A message that you sent could not be delivered to one or more of its
recipients. This is a permanent error. The following address(es) failed:

  solr-user@lucene.apache.org
    SMTP error from remote mail server after end of data:
    host mx1.eu.apache.org [192.87.106.230]: 552 spam score (7.8) exceeded threshold

------ This is a copy of the message, including all the headers. ------

Return-path: <mi...@web.de>
Received: from ben.nabble.com ([192.168.236.152])
	by kuber.nabble.com with esmtp (Exim 4.63)
	(envelope-from <mi...@web.de>)
	id 1Oak1S-0007kp-SK
	for solr-user@lucene.apache.org; Sun, 18 Jul 2010 23:40:18 -0700
Date: Sun, 18 Jul 2010 23:40:18 -0700 (PDT)
From: MitchK <mi...@web.de>
To: solr-user@lucene.apache.org
Message-ID: <12...@n3.nabble.com>
Subject: Solr in an extra project, what about replication, scaling, etc.?
MIME-Version: 1.0
Content-Type: text/plain; charset=us-ascii
Content-Transfer-Encoding: 7bit
X-SA-Exim-Connect-IP: 192.168.236.152
X-SA-Exim-Mail-From: mitch91@web.de
X-SA-Exim-Scanned: No (on kuber.nabble.com); SAEximRunCond expanded to false


First of all: This post was still pending since a few days at Nabble, please
bear with me, if you see it for the second or third time.
------
Hello, 

during talks with students at my future university, I got some ideas for a
small student-project (hope this is the correct word). 

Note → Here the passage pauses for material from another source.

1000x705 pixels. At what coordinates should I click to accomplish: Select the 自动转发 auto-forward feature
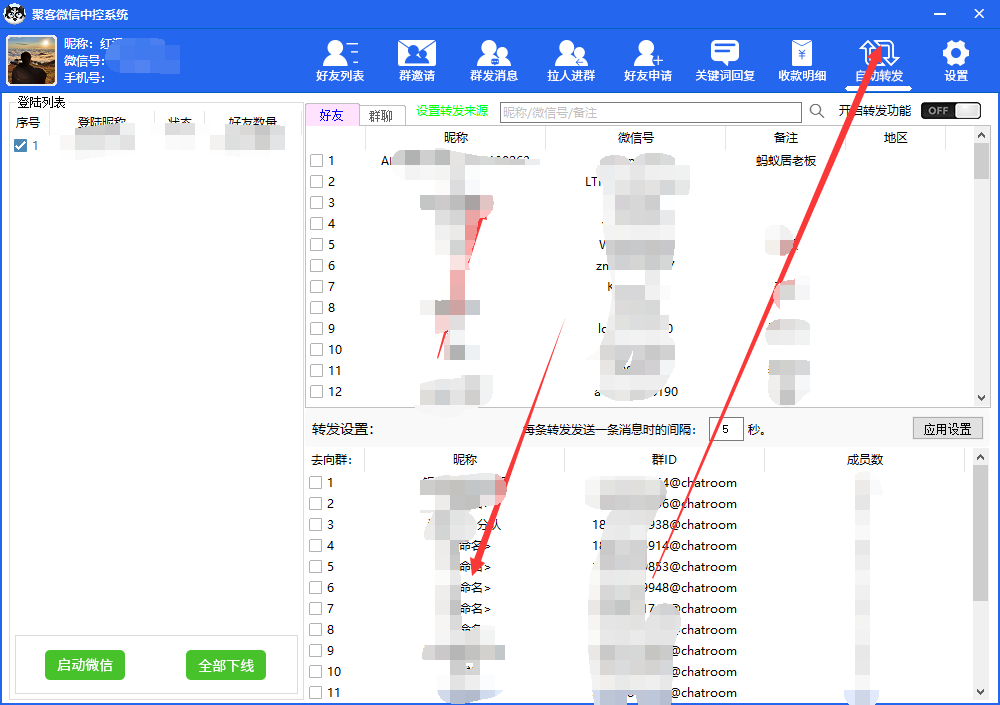[878, 60]

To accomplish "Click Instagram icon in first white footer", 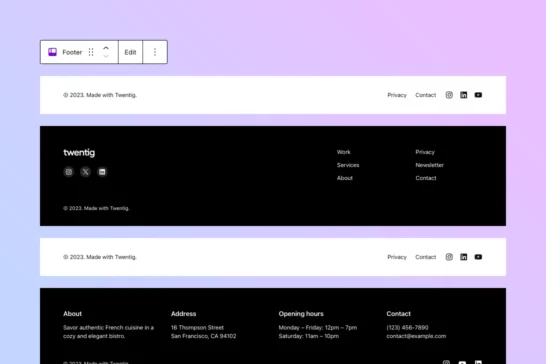I will click(x=449, y=95).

The target of the project is to enrich the search with information, which is
not accessible by a Lucene index. 

Unfortunately, this would also be my first "own" JavaEE-project-experience. 
So I got some questions regarding to Solr and a project, where Solr is a
part of. 

The architecture: 
I got my enriching-engine that does some magic over a search-query. And
additionally to that I got Solr itself. 
I want to reduce HTTP-overhead by using embedded Solr in the
enriching-application. 
If the enriching-engine has done its work, it directly queries Solr for
search-results. 

What would be, if the number of queries becomes so large, that one
Solr-instance can not handle that? 
Does embedded Solr support distributed search? 

Do I really need embedded Solr in this case? 
Against reducing HTTP-overhead speaks that I think in pictures of a
distributed environment. So, if I would use Embedded Solr and *if* Embedded
Solr supports distributed search, each node has to communicate over
http-requests with eachother - this makes my "optimization" supersede,
right? Or is this still an usefull optimization? What are your experiences? 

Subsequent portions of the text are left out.